# Umf bmx



## Kevin-UMF (3. August 2010)

Hallo, 

Ich habe da mal eine Frage und zwar würde ich mir gerne ein UMF Brad 1 Street 2009 Kaufen... Hier ein Link: http://www.bike-mailorder.de/shop/BMX/BMX-Bikes/UMF-Brad-1-Street-BMX-Bike-2010::19136.html

Daten des UMF Brad 1 Street:

*Rahmen:* 2010 Brad Pro ( Full CrMo, Steht auf der Hp)
*Gabel:* UMF CM 14mm    ( Full CrMo, Steht auf der Hp)
*Bremshebel:* Tektro 289A
*Bremsen:* Tektro FX15AFS U-Brake; FX15 U-brake
*Kurbelgarnitur:* 3-Piece Kurbel mit  25 Zähnen
*Innenlager:* MID BB
*Naben vorne/hinten:* A075SBT 3/8" BEARING 32 Loch/F176SBT-14H BEARING 36 Loch
*Speichen:* UCP 2.0
*Felgen:* Alex DM24
*Ritzel:* 9 Zähne
*Kette:* KMC K710
*Reifen:* Maxxis M-Tread 2.1" 60tpi/Maxxis M-Tread 1.85" 60tpi
*Lenker:* MJ-206 (Wide: 630mm, Rise: 185mm)
*Vorbau:* UMF MJ-998m
*Steuersatz:* FSA Orbit ZS Integrated + ORYG 48
*Sattel:* Velo VL-7081 Pivotal
*Stütze:* Pivotal 25.4 mm
*Pedalen:* BMX Pedal
*Inklusive:* 4 Axle Pegs aus PVC
*Größe:* 10.5"
*Gewicht:*13,6 kg
*Farbe:*schwarz 
 Unverbindliche Preisempfehlung des Herstellers: 449,- Euro.


Ich habe ja schon seit 2 jahren ein Umf Hardy 4 Singlespeed, bin damit sehr zufrieden kenne aber nur Dirt Bikes von Umf.
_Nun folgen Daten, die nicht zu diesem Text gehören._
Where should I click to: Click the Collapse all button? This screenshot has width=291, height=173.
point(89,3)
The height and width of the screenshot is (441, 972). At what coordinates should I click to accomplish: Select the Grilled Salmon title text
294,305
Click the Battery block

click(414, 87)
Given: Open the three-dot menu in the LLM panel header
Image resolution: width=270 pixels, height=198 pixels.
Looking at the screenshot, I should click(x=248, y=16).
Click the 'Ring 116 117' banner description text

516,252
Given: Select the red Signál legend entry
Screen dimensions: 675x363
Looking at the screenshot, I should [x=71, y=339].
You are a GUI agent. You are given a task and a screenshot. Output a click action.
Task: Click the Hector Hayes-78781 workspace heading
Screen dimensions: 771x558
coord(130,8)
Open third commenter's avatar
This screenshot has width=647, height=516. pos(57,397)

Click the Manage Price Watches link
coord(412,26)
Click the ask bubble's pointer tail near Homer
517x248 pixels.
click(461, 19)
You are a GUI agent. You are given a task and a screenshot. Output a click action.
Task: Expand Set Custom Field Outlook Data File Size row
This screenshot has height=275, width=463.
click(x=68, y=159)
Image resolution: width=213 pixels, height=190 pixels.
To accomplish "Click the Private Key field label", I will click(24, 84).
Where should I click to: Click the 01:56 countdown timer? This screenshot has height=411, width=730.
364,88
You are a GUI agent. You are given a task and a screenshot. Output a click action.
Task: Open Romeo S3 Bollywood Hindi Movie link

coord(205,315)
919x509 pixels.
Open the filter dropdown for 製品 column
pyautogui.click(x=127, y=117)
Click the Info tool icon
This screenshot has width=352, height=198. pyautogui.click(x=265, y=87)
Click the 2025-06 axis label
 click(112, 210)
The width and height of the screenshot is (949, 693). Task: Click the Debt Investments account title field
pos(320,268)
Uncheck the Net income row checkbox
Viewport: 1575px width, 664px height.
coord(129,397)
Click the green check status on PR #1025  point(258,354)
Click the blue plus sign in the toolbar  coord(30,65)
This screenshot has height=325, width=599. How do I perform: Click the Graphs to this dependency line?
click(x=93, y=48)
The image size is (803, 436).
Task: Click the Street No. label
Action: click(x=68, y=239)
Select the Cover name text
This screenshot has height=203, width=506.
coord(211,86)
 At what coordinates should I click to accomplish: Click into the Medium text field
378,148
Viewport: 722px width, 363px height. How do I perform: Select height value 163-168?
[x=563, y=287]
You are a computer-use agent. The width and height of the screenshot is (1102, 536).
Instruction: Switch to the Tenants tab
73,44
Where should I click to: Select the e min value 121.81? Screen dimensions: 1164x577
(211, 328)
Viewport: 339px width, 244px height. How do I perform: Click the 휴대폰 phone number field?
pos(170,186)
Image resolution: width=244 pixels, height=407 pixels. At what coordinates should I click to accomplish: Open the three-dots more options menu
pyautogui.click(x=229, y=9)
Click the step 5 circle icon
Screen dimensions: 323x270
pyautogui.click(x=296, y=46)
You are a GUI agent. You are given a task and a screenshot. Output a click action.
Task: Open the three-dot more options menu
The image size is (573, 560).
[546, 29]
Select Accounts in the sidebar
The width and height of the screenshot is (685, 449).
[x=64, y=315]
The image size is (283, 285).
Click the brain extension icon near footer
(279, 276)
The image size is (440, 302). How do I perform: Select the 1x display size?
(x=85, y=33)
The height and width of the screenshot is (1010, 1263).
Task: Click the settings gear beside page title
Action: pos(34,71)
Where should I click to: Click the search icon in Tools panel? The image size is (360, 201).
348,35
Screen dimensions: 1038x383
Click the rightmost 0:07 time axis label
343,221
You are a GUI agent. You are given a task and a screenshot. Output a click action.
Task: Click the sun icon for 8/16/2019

Wie sind die Bmx das ist meine Frage würde mich Freuen wenn mir jemand dazu etwas sagen könnte der es schon mal von 2009 hatte oder der es hat


Es sollte nur ein Anfänger Fahrrad sein und ein wenig mehr aushalten deswegen Full CrMo und auch deswegen kam mir ein Umf Brad 1 Street in den Kopf weil die Dirt Bikes oder Generell Umf eine Gute Marke ist ich Danke euch im vorraus.

und bitte mal sagen ob die pegs auch gut sind aus PVC oder sollte ich mir auch lieber Full CrMo holen


MFG Kevin-UMF


----------



## ROMMERZGHOST (3. August 2010)

Das ist ein Witz oder?

Ein BMX mit 13,6 KG ?

Ein gutes Dirtbike mit Federgabel wiegt weniger 

Bald werden wahrscheinlich auch noch die DH Bikes die 14 Kilo Knacken 

Und da moechtest du ein BMX mit 13,6 Kilogramm?


----------



## MTB-News.de




----------



## Kevin-UMF (3. August 2010)

ehm mir sind die 13.6 kg egal man kann es auch damit bin mit meinem 14.5 kg auch zufrieden beim dirtbike also mir ist das egal kann mir jemand noch was anderes antowrten vllt. ausser das es zu schwer ist sowas ist schwachsinn finde ich man brauch nur technik und kraft


----------



## ursel_01 (3. August 2010)

Guck mal hier, das Rad ist genial und günstig.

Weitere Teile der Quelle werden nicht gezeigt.